Given instruction:
Retype the stretch of the listing from the line containing "Image resolution: width=611" through the line containing "tap(308, 179)", both included.

########################################

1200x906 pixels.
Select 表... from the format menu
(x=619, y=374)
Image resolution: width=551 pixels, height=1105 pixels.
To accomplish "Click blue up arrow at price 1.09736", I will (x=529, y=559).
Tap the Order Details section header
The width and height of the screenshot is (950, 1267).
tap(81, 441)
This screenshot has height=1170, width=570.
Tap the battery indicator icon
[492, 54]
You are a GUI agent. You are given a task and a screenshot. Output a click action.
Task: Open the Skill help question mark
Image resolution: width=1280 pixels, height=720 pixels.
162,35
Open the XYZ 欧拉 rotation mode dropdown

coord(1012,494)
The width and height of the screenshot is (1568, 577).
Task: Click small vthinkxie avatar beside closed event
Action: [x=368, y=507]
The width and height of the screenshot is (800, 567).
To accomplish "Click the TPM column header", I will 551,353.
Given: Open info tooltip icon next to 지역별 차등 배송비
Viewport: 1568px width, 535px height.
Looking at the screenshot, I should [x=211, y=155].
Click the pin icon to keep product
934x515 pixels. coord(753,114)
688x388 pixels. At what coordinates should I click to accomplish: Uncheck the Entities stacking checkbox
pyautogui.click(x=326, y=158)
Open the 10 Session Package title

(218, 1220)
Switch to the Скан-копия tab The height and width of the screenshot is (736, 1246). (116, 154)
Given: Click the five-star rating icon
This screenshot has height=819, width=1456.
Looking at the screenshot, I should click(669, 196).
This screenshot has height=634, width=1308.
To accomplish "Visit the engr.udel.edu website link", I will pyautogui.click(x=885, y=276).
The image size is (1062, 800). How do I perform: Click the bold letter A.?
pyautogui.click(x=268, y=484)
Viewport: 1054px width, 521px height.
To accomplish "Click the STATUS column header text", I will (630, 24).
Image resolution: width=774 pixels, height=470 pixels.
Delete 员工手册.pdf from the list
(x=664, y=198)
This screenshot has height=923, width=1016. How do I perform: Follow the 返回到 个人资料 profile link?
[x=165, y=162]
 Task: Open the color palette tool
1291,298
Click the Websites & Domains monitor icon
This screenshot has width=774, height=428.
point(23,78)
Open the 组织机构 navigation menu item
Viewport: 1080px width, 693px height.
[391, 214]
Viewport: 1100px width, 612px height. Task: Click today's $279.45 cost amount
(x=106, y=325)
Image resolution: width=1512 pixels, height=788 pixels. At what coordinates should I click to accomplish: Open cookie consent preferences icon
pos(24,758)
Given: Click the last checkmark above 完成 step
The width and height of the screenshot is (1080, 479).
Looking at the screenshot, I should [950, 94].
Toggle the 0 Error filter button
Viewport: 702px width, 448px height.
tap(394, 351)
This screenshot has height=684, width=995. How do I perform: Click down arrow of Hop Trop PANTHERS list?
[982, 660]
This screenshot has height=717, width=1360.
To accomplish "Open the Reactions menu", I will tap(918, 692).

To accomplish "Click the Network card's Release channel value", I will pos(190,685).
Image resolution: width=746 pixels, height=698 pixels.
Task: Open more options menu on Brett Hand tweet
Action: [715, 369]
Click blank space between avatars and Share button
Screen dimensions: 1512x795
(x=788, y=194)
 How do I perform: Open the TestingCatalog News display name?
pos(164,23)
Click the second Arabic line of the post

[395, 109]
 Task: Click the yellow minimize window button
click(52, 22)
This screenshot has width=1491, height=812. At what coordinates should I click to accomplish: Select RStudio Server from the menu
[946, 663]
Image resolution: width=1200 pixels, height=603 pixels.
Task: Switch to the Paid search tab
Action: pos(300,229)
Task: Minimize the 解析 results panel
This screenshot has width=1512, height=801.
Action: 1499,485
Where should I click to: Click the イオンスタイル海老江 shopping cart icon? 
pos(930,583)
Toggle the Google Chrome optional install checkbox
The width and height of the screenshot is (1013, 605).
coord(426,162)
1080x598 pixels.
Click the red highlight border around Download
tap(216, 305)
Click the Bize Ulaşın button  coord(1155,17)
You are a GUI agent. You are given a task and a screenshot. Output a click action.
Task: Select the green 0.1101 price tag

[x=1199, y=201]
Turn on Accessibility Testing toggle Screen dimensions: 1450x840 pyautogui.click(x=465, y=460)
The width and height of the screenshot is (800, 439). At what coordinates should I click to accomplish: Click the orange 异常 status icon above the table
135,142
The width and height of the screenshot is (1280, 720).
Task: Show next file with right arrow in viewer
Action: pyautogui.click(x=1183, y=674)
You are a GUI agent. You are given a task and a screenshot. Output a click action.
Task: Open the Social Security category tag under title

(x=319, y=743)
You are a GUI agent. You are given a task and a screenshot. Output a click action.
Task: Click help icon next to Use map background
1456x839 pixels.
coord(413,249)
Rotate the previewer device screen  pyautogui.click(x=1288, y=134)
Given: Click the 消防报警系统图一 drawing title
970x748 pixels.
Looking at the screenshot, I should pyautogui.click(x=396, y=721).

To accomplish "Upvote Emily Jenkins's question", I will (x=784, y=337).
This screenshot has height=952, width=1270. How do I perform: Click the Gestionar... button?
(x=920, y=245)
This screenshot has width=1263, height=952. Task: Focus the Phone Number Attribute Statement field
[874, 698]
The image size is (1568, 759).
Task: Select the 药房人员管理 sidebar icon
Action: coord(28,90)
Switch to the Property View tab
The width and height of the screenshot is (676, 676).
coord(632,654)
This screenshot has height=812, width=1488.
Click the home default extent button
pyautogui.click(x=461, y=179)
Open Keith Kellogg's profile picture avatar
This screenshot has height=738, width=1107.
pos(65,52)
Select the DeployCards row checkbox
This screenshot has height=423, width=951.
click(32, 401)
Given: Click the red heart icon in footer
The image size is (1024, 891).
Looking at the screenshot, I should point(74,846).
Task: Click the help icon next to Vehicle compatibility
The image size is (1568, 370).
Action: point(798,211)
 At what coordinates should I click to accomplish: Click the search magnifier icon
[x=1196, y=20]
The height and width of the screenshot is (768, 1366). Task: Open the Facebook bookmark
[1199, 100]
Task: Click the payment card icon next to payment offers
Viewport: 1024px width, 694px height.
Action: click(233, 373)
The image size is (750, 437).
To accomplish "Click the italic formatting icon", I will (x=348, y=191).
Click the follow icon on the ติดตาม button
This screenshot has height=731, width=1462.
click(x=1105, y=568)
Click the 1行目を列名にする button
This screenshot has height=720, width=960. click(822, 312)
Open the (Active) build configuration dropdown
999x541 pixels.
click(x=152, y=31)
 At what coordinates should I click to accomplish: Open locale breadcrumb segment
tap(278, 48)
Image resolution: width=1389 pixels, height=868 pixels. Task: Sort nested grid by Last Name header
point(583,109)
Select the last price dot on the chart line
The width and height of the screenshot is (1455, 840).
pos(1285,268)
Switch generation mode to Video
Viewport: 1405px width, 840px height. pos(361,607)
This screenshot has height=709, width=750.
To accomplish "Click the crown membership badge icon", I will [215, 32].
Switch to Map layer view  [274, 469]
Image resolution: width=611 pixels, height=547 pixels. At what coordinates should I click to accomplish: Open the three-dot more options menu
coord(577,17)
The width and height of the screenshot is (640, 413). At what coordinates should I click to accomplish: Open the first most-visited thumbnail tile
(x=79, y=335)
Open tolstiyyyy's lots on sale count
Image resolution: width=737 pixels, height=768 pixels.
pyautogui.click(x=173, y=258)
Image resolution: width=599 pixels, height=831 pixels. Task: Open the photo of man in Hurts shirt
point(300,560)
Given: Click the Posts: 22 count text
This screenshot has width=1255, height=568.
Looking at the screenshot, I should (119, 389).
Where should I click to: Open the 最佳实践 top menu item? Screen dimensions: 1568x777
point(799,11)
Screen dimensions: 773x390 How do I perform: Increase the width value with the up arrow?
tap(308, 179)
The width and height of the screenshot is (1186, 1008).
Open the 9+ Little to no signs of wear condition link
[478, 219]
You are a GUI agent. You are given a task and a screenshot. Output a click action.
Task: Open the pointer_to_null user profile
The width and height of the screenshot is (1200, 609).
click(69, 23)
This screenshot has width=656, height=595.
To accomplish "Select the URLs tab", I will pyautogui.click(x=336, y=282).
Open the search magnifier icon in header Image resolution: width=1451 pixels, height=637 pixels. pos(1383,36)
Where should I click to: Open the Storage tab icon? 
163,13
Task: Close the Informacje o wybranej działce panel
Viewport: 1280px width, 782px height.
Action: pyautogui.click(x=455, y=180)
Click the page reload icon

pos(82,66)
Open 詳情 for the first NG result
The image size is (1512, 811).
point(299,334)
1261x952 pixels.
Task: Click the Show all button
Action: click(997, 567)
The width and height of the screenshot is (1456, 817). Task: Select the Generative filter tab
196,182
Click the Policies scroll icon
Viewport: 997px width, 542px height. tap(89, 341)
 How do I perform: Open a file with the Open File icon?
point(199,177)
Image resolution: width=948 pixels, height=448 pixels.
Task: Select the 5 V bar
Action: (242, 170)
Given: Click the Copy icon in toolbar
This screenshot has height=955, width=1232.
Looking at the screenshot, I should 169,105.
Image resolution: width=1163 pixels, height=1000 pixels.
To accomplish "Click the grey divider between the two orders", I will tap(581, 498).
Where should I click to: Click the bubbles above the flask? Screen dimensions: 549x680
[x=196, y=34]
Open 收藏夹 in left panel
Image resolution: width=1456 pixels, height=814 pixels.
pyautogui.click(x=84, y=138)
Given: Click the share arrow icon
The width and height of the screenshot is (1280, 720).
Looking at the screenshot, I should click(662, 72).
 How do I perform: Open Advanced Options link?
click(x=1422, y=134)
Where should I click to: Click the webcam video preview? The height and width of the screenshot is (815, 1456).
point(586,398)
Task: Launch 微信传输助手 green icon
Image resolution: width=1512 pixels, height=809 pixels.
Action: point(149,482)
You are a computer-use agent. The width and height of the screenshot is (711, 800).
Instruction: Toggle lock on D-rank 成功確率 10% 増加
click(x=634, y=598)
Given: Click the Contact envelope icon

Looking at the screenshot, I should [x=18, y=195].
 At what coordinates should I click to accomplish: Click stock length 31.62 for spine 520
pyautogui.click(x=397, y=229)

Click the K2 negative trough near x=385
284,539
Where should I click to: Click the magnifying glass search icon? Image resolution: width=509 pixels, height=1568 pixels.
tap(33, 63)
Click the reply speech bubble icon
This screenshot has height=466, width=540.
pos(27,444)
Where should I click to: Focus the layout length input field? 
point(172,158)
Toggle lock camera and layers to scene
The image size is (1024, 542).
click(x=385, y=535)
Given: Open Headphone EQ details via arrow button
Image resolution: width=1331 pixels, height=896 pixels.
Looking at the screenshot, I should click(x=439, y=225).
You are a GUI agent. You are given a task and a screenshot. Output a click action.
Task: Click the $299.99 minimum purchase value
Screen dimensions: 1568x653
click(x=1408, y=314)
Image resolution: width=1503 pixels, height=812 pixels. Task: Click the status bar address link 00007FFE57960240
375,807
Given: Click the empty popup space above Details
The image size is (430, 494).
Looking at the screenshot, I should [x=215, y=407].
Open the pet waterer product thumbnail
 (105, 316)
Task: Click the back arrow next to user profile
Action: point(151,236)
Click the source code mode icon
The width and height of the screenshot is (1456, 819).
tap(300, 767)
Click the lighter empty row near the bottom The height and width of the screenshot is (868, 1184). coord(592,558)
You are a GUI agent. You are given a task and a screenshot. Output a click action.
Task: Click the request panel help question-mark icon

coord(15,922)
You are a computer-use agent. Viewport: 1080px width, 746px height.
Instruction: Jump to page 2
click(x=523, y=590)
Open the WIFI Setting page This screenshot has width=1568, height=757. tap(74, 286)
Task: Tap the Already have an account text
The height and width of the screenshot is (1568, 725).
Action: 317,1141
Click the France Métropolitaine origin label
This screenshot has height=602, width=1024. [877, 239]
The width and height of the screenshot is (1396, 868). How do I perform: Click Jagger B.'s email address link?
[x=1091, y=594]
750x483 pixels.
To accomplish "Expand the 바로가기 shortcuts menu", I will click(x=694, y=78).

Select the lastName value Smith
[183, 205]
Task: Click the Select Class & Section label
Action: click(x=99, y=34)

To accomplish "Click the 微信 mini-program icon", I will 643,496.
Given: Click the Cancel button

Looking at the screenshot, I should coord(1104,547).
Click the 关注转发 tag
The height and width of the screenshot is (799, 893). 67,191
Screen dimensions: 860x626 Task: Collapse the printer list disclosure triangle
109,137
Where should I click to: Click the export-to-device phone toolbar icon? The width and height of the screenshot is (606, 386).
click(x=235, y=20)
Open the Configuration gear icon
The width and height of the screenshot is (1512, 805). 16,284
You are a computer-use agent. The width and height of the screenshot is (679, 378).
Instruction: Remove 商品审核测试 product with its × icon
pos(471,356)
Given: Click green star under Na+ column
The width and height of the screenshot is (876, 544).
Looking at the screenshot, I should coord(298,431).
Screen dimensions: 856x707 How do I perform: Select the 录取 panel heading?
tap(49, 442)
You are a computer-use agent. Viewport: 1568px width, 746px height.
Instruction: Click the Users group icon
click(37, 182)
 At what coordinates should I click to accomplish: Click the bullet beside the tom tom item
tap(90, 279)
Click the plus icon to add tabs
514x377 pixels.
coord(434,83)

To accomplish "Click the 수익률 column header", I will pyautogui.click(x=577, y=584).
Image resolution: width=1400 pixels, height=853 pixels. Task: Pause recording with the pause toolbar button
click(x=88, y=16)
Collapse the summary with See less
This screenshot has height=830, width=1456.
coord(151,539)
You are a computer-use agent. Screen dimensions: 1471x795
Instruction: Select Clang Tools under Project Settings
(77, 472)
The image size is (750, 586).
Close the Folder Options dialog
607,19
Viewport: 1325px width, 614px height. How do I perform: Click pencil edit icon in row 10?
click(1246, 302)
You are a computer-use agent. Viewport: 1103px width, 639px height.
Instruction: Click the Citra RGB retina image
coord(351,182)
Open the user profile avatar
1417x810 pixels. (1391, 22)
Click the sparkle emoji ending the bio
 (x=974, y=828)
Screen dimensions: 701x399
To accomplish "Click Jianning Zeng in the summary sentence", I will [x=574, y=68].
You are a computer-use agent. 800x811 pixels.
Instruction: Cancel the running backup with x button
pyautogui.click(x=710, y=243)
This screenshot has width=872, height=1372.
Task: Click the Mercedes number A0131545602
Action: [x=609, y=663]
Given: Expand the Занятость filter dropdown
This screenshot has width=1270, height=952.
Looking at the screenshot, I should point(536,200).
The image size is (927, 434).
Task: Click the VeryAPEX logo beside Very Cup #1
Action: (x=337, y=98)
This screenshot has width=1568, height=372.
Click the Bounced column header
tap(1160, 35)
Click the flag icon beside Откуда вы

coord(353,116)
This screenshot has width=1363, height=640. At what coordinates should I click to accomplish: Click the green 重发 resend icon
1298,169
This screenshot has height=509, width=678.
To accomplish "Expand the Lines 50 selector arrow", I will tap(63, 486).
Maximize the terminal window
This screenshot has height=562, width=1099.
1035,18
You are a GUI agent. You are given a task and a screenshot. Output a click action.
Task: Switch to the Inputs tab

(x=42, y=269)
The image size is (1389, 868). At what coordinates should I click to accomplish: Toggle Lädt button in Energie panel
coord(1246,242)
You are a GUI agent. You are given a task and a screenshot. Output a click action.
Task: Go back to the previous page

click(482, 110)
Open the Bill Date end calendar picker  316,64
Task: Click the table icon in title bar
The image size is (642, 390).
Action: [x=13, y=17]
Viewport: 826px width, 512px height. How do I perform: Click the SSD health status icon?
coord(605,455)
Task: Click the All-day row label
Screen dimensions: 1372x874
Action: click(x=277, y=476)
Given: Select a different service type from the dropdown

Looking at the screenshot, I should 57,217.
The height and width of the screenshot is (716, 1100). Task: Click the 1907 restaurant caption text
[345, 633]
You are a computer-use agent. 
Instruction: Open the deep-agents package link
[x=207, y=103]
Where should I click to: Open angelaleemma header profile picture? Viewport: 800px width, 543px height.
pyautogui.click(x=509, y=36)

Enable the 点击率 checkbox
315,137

########################################

Task answer:
Image resolution: width=611 pixels, height=547 pixels. At what coordinates should I click to accomplish: Open the three-dot more options menu
coord(577,17)
The width and height of the screenshot is (640, 413). At what coordinates should I click to accomplish: Open the first most-visited thumbnail tile
(x=79, y=335)
Open tolstiyyyy's lots on sale count
Image resolution: width=737 pixels, height=768 pixels.
pyautogui.click(x=173, y=258)
Image resolution: width=599 pixels, height=831 pixels. Task: Open the photo of man in Hurts shirt
point(300,560)
Given: Click the Posts: 22 count text
This screenshot has width=1255, height=568.
Looking at the screenshot, I should (119, 389).
Where should I click to: Open the 最佳实践 top menu item? Screen dimensions: 1568x777
point(799,11)
Screen dimensions: 773x390 How do I perform: Increase the width value with the up arrow?
tap(308, 179)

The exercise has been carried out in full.